Já havia alguns indícios – tanto dentro do Pyros como na Fuego Blanco Flintsone Malbec 2017, Paz Cabernet Sauvignon-Cabernet Franc 2018, Vasparo Malbec 2018, La Linterna Finca “La Yesca” Parcela 13 Malbec 2014 e BenMarco Extremo Malbec 2018 – de que a região poderia desempenhar um novo papel em termos de estilo. Mas agora tem um norte claro e um parâmetro mais alto.
Para se ter uma ideia dos contrastes: enquanto os Malbec provenientes dos solos da Sierra del Tontal oferecem um perfil frutado e de ervas, com paladar encorpado e intenso, os da zona da Sierra del Pedernal oferecem rótulos mais austeros em aroma, igualmente gostosos em intensidade, com um paladar onde a textura de giz é a alma das sensações.

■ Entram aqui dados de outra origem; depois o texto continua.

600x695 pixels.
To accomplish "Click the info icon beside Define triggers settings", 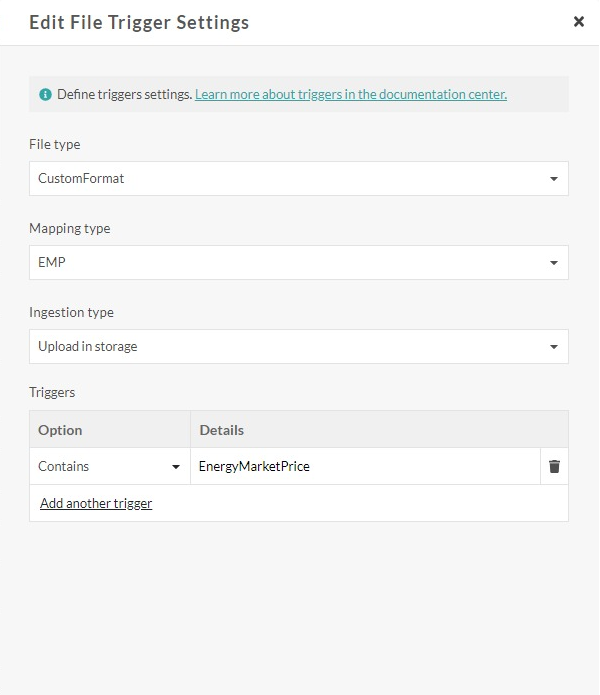I will tap(45, 94).
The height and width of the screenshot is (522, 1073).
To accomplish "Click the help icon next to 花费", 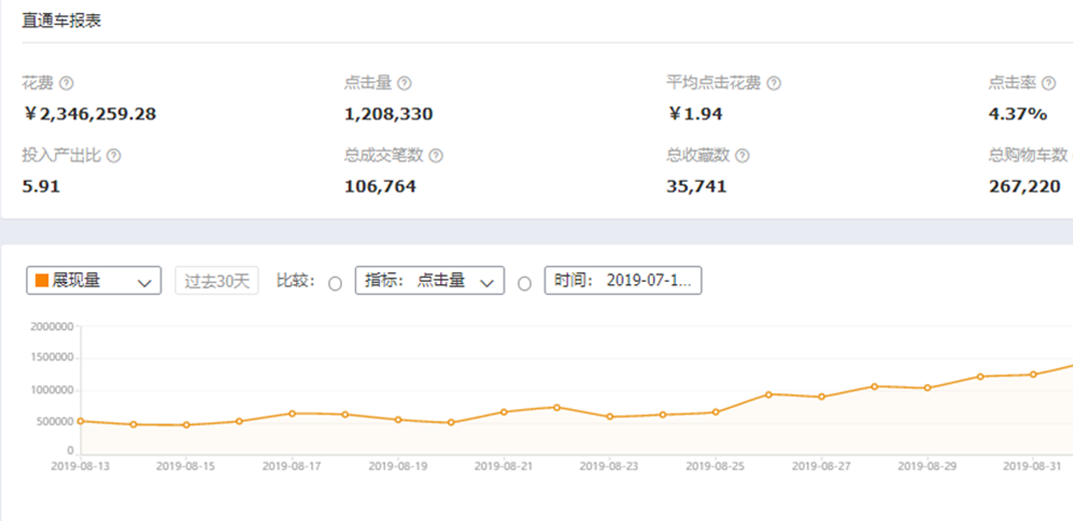I will click(x=67, y=83).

Isso, quando as uvas não estão muito maduras.
Da mesma forma, deste vale são obtidos alguns Syrah de zonas frescas, em contraste com o resto de San Juan, como o próprio Pyros, somado a alguns brancos atípicos até agora em San Juan como o Gewüztraminer, ou a tensão e o volume de certos Sauvignon Blanc de altitude.
Nas palavras de Clara Roby, enóloga da Fuego Blanco, “aos 1.550 metros, onde estamos, a maturação é muito lenta, e por isso as variedades brancas, mas particularmente as Sauvignon Blanc, conservam uma acidez elevada e oferecem um perfil de ervas, com traços de arruda e tomilho”.
Nada disto era alheio aos produtores. O Valle de Pedernal dava uvas de alta qualidade desde que começou a ser plantado. A novidade, em todo caso, é que a região começa a oferecer um sabor próprio. E esse é o segredo para passar de ser uma promessa a uma zona com credenciais sólidas.